**Texto extraído:**
════════════════════
Mesmo para o número de pessoas que foram afectadas pelas inundações, há uma explicação. “As chuvas foram acima de 160 milímetros em 24 horas durante três dias consecutivos. Então, é muita quantidade de água, apesar de as pessoas estarem informadas e terem sido tomadas as medidas, elas (as pessoas) foram apanhadas de surpresa, mas não porque não sabiam que haveria de ocorrer este fenómeno extremo”, explicou Esselina Muzima, delegada do INGD na Cidade de Maputo.
E foi através de mensagens como estas que o Instituto Nacional de Redução do Risco de Desastres alertou sobre a aproximação do mau tempo. O INGD afirma que o sistema foi eficiente, mas as famílias afectadas não abandonaram as zonas de risco para proteger os seus bens.
“As pessoas só se retiram quando vêem o perigo, porque elas têm bens por proteger. É sua responsabilidade cuidar dos seus bens. Alguns não tinham saído quando a chuva começou, porque estavam à procura de um local para conservar todos os seus bens”, observou Esselina Muzima.
E o INGD não tem como forçar as famílias a abandonarem as zonas de risco. “Nós só podemos sensibilizar as pessoas, comunicá-las do perigo que está a acontecer, mas às vezes algumas acatam e outras esperam para ver”, referiu Sara Matchie. Porque, segundo o INGD, as famílias não acataram as mensagens de sensibilização, muitas casas ficaram inundadas e milhares de pessoas foram afectadas.
════════════════════
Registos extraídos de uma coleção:
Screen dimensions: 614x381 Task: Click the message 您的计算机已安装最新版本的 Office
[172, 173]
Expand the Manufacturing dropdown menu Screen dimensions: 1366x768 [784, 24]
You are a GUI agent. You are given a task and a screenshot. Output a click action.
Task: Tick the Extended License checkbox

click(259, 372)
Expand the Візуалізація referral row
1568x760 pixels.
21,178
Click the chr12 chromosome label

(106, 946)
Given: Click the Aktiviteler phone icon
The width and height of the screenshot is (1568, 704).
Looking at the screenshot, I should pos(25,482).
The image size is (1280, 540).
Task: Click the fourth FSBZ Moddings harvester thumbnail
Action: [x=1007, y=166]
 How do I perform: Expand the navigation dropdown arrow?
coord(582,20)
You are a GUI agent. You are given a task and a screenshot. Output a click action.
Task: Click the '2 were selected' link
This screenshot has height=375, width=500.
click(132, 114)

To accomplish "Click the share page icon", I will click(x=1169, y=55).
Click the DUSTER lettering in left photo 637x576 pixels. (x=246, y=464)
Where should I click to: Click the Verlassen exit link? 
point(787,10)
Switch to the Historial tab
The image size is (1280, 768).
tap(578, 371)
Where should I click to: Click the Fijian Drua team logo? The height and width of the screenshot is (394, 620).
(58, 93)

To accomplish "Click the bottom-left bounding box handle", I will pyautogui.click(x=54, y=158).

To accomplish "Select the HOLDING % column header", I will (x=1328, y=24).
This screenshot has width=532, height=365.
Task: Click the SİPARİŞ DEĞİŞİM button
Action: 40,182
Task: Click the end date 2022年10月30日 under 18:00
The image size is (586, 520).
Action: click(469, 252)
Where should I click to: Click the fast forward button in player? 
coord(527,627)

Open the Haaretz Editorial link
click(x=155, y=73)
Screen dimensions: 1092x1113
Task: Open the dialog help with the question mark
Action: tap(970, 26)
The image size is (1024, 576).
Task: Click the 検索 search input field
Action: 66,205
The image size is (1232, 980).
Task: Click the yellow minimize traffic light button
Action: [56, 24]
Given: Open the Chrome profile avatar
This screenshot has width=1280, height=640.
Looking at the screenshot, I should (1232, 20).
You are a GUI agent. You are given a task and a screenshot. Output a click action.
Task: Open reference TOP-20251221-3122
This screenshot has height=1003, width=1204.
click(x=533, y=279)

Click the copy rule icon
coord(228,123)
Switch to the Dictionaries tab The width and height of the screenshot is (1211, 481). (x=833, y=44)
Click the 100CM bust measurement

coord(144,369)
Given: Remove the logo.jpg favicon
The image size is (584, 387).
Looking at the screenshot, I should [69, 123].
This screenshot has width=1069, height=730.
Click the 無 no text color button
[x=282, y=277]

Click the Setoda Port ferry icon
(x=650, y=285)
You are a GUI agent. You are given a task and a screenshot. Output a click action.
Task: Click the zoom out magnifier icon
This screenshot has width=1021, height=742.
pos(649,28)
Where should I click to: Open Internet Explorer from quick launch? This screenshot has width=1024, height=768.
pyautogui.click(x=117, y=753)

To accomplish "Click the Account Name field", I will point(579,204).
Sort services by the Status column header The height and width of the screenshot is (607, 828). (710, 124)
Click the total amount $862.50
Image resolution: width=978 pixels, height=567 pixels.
════════════════════
**Problema proposto A:** Copie sem alterações, do texto sobre as inundações, o trecho que começa em "Mesmo para o" e vai até "Cidade de Maputo.", inclusive.
**Problema proposto B:** Nos registos, troque "Haaretz Editorial" por "Haaretz Opinion" nas linhas que vão da que contém "will (x=1328, y=24)." até à que contém "pyautogui.click(x=117, y=753)", inclusive, e apresente apenas essas linhas, sem qualquer outra alteração.

**Resultado da tarefa A:**
Mesmo para o número de pessoas que foram afectadas pelas inundações, há uma explicação. “As chuvas foram acima de 160 milímetros em 24 horas durante três dias consecutivos. Então, é muita quantidade de água, apesar de as pessoas estarem informadas e terem sido tomadas as medidas, elas (as pessoas) foram apanhadas de surpresa, mas não porque não sabiam que haveria de ocorrer este fenómeno extremo”, explicou Esselina Muzima, delegada do INGD na Cidade de Maputo.

**Resultado da tarefa B:**
To accomplish "Select the HOLDING % column header", I will (x=1328, y=24).
This screenshot has width=532, height=365.
Task: Click the SİPARİŞ DEĞİŞİM button
Action: 40,182
Task: Click the end date 2022年10月30日 under 18:00
The image size is (586, 520).
Action: click(469, 252)
Where should I click to: Click the fast forward button in player? 
coord(527,627)

Open the Haaretz Opinion link
click(x=155, y=73)
Screen dimensions: 1092x1113
Task: Open the dialog help with the question mark
Action: tap(970, 26)
The image size is (1024, 576).
Task: Click the 検索 search input field
Action: 66,205
The image size is (1232, 980).
Task: Click the yellow minimize traffic light button
Action: [56, 24]
Given: Open the Chrome profile avatar
This screenshot has width=1280, height=640.
Looking at the screenshot, I should (1232, 20).
You are a GUI agent. You are given a task and a screenshot. Output a click action.
Task: Open reference TOP-20251221-3122
This screenshot has height=1003, width=1204.
click(x=533, y=279)

Click the copy rule icon
coord(228,123)
Switch to the Dictionaries tab The width and height of the screenshot is (1211, 481). (x=833, y=44)
Click the 100CM bust measurement

coord(144,369)
Given: Remove the logo.jpg favicon
The image size is (584, 387).
Looking at the screenshot, I should [69, 123].
This screenshot has width=1069, height=730.
Click the 無 no text color button
[x=282, y=277]

Click the Setoda Port ferry icon
(x=650, y=285)
You are a GUI agent. You are given a task and a screenshot. Output a click action.
Task: Click the zoom out magnifier icon
This screenshot has width=1021, height=742.
pos(649,28)
Where should I click to: Open Internet Explorer from quick launch? This screenshot has width=1024, height=768.
pyautogui.click(x=117, y=753)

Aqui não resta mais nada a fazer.